##### EXCERPTED TEXT #####

Keep your own copies of everything: imaging reports, referral letters, physical therapy progress notes, and any correspondence with your insurer. If a treatment fails, ask your provider to note that explicitly in your chart rather than simply moving on to the next approach.
Check Whether Your State Mandates Coverage
Some states have laws requiring health insurance plans to cover TMJ disorders. States with TMJ insurance mandates or directives include California, Florida, Georgia, Illinois, Kentucky, Maryland, Minnesota, Mississippi, Nevada, New Mexico, North Carolina, North Dakota, Tennessee, Texas, Virginia, Washington, and West Virginia. These mandates vary significantly in what they require. Some guarantee full treatment coverage, while others only require that TMJ not be specifically excluded.
There’s an important limitation: state mandates apply to state-regulated insurance plans. If your employer self-funds its health plan (meaning the company pays claims directly rather than buying a policy from an insurer), federal law governs it instead, and state mandates don’t apply. Large employers are more likely to self-fund. You can find out by checking your plan documents or calling your benefits department.

##### INFORMATION SUPPLIED #####

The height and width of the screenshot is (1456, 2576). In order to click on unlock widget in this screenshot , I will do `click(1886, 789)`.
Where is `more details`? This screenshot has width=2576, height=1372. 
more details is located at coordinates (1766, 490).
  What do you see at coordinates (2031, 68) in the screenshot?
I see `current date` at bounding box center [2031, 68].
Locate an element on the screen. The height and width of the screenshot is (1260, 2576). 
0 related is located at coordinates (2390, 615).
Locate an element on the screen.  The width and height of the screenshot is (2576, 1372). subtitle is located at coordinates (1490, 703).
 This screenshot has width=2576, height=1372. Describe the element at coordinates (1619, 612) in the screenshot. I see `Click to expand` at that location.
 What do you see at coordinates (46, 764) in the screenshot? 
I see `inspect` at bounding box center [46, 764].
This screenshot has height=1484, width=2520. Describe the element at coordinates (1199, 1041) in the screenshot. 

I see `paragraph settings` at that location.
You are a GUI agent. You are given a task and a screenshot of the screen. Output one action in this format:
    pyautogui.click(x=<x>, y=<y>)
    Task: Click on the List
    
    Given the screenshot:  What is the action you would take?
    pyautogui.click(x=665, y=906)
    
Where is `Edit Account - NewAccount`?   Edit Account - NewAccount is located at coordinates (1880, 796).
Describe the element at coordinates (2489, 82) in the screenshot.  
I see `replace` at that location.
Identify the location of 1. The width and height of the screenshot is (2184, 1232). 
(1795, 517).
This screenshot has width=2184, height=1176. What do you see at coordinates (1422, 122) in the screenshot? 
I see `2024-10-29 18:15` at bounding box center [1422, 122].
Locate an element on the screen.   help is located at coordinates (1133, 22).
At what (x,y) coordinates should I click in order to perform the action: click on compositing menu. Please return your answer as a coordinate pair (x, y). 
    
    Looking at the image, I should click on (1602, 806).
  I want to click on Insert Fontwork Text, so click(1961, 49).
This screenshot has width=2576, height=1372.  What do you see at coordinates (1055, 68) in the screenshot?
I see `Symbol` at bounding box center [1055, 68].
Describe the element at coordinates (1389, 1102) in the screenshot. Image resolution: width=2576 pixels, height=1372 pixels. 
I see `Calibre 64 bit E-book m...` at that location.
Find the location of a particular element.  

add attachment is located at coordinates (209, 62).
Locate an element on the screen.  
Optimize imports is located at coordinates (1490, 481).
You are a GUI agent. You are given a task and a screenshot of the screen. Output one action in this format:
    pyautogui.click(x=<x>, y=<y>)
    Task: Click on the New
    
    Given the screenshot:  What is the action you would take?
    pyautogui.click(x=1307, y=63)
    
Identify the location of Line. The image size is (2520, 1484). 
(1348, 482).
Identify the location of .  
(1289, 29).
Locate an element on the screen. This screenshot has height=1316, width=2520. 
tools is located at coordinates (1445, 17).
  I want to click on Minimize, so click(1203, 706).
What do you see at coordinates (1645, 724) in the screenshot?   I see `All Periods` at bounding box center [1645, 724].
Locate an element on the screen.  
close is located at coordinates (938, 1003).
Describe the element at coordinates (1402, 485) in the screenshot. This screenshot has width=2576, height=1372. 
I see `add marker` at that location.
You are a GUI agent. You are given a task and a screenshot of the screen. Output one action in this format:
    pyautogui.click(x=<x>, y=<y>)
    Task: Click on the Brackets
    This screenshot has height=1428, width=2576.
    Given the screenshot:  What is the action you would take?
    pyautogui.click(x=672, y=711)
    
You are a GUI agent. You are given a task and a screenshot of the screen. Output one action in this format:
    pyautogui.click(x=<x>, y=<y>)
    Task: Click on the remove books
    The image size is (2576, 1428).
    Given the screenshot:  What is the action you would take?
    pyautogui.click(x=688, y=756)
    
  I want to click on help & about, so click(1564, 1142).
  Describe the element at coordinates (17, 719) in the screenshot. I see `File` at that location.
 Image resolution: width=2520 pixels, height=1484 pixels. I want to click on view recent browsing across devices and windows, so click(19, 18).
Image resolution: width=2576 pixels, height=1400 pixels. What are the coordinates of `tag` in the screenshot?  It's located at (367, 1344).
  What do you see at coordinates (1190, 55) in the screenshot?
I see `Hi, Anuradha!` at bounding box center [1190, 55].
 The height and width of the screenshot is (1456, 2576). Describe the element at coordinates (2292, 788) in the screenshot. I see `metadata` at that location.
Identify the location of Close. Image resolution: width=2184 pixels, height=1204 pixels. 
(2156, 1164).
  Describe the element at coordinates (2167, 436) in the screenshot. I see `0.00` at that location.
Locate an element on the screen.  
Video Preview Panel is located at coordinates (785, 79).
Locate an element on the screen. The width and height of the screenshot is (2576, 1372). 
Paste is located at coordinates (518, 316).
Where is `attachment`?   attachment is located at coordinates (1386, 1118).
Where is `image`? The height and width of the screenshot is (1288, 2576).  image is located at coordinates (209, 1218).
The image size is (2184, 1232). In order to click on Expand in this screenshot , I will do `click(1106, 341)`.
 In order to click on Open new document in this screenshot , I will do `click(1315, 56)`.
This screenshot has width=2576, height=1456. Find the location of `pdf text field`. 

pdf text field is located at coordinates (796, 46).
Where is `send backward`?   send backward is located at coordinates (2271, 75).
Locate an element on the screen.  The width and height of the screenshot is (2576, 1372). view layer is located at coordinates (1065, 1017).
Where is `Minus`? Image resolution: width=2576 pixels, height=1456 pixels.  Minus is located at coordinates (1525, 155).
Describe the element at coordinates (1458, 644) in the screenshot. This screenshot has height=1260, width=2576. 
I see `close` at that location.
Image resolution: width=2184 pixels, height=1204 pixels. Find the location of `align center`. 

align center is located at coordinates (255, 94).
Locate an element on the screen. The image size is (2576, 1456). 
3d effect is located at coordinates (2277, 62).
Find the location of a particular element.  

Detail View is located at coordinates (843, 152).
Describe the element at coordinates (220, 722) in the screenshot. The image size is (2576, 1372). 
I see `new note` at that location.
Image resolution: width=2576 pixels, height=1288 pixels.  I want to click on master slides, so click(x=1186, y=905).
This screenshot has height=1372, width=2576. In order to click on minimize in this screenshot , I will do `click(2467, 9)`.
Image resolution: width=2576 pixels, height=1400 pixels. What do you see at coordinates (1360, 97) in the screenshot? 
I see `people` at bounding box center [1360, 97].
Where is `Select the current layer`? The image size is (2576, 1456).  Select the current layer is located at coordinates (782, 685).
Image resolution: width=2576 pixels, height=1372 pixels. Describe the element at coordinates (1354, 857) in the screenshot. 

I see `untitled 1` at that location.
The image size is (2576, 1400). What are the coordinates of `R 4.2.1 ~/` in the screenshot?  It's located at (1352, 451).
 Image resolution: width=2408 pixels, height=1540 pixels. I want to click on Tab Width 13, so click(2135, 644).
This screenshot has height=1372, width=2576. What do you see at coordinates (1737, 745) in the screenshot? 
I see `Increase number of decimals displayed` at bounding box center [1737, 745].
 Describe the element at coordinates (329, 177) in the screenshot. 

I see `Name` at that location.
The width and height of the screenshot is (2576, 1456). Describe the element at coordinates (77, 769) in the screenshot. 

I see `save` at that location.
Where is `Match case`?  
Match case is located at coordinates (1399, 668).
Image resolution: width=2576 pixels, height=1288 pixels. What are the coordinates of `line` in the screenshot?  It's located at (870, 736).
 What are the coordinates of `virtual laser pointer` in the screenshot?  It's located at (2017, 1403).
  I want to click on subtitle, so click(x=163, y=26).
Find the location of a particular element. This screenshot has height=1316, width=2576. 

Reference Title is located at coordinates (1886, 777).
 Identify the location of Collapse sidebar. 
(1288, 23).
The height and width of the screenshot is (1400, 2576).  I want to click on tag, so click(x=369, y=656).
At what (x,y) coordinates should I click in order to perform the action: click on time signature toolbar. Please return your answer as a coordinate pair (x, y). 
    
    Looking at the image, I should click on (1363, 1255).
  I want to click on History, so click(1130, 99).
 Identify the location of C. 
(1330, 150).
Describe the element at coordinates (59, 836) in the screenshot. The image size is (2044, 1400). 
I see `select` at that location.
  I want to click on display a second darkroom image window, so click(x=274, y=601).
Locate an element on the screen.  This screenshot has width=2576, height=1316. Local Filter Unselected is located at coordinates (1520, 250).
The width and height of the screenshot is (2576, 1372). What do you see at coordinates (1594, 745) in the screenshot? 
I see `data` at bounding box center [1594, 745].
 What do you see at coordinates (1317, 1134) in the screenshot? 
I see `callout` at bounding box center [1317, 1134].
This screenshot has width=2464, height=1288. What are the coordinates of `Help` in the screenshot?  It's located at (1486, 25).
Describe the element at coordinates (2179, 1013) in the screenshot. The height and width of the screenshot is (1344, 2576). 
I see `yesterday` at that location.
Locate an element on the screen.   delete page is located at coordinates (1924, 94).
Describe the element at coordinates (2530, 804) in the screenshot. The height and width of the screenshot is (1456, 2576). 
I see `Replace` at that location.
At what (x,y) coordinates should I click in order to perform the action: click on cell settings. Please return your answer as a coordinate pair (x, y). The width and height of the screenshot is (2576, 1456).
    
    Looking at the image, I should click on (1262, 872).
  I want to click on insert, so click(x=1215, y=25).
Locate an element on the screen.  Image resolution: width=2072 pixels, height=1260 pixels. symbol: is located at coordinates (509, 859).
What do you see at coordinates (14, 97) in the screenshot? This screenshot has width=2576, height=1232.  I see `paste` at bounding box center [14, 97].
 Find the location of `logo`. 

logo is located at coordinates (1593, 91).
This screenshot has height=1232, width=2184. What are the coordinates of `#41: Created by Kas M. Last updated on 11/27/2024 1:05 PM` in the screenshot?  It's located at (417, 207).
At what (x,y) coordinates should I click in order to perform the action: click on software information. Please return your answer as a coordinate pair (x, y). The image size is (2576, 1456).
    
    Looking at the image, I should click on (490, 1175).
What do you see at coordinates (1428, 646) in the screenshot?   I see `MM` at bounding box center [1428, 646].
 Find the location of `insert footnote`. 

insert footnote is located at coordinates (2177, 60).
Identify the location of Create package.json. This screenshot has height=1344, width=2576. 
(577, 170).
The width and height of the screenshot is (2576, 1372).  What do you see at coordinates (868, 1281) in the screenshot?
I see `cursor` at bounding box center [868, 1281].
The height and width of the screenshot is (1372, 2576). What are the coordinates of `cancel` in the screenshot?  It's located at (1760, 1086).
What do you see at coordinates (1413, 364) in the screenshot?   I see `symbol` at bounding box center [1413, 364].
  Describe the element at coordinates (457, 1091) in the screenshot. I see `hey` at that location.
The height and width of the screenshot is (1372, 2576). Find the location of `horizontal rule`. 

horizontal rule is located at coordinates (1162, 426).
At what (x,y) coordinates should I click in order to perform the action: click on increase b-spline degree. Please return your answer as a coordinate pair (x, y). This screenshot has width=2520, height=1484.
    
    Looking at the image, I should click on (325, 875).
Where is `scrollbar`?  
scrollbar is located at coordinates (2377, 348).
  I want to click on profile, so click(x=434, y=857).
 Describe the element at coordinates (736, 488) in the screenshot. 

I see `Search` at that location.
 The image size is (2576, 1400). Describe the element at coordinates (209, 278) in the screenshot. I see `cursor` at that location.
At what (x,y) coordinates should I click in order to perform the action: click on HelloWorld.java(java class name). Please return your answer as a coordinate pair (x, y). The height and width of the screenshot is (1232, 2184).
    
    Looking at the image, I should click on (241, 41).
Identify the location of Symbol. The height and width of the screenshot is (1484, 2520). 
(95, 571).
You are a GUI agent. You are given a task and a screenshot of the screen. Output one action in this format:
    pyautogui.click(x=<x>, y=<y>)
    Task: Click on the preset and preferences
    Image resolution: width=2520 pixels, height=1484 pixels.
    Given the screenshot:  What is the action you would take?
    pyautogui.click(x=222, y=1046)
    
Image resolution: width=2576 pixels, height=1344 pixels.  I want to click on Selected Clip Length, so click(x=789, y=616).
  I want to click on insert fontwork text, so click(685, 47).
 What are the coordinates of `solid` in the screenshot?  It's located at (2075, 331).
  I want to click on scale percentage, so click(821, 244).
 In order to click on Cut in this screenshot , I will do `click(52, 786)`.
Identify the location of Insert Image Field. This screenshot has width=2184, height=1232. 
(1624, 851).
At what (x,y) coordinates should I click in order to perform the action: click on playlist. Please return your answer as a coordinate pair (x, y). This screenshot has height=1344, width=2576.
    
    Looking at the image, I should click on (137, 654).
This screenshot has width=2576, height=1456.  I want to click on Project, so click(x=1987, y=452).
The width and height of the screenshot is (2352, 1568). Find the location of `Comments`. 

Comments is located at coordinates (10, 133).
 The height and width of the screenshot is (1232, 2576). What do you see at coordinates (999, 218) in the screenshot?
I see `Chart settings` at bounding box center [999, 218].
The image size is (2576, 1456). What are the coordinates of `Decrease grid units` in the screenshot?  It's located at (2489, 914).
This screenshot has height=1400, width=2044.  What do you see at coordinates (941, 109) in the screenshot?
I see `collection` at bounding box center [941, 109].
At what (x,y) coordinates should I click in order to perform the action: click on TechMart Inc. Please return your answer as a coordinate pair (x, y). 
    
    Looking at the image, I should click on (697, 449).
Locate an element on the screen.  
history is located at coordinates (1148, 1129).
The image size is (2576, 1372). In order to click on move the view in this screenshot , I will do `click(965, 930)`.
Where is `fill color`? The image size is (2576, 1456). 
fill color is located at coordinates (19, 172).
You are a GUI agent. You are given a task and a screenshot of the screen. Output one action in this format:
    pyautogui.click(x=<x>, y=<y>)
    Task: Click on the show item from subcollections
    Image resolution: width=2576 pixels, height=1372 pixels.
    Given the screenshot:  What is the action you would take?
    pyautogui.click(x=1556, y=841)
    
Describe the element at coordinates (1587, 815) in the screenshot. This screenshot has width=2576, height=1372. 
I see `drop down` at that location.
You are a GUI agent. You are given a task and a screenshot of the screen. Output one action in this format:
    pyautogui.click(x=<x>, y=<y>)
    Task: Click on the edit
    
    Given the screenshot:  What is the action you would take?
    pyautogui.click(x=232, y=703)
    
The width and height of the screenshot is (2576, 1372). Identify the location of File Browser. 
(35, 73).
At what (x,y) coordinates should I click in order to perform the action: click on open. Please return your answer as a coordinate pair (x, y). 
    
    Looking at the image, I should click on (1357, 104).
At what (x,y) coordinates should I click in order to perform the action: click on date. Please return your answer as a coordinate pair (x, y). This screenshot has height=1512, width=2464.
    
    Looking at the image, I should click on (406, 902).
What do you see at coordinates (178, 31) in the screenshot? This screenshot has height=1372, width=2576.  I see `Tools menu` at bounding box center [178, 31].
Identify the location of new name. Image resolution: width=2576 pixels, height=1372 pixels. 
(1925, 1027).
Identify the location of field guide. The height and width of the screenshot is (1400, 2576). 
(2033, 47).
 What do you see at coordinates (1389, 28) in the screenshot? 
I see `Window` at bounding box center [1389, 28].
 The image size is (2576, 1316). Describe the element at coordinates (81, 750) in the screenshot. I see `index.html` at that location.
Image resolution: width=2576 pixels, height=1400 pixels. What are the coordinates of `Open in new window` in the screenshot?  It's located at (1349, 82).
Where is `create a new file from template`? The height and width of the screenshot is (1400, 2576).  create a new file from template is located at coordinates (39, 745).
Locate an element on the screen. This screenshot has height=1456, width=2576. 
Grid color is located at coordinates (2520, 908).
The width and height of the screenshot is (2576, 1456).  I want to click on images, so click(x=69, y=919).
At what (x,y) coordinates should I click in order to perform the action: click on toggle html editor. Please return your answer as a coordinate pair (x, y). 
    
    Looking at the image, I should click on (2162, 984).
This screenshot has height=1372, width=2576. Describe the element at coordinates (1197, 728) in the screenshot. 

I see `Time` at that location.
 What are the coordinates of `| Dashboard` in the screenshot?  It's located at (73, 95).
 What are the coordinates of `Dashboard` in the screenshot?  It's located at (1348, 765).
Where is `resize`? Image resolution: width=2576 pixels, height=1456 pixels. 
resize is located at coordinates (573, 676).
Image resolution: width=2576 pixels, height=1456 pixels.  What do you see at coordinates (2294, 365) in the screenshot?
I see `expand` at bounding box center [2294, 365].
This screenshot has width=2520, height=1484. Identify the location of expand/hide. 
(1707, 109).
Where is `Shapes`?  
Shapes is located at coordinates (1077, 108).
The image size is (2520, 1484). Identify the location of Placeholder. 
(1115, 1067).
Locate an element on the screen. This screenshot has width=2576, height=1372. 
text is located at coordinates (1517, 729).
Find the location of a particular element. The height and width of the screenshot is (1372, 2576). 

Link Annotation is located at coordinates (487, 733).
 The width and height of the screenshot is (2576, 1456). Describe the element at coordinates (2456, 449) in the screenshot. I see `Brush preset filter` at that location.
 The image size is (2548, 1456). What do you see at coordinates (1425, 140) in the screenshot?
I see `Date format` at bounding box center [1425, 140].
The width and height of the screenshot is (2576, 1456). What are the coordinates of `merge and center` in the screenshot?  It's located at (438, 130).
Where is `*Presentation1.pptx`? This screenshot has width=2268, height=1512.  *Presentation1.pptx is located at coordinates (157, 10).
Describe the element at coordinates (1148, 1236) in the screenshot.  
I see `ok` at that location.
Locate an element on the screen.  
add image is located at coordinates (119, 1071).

#####

* **PROBLEM DESCRIPTION**
Reproduce the full passage on TMJ insurance coverage above, word for word.

* **SOLUTION FOR THIS TASK**
Keep your own copies of everything: imaging reports, referral letters, physical therapy progress notes, and any correspondence with your insurer. If a treatment fails, ask your provider to note that explicitly in your chart rather than simply moving on to the next approach.
Check Whether Your State Mandates Coverage
Some states have laws requiring health insurance plans to cover TMJ disorders. States with TMJ insurance mandates or directives include California, Florida, Georgia, Illinois, Kentucky, Maryland, Minnesota, Mississippi, Nevada, New Mexico, North Carolina, North Dakota, Tennessee, Texas, Virginia, Washington, and West Virginia. These mandates vary significantly in what they require. Some guarantee full treatment coverage, while others only require that TMJ not be specifically excluded.
There’s an important limitation: state mandates apply to state-regulated insurance plans. If your employer self-funds its health plan (meaning the company pays claims directly rather than buying a policy from an insurer), federal law governs it instead, and state mandates don’t apply. Large employers are more likely to self-fund. You can find out by checking your plan documents or calling your benefits department.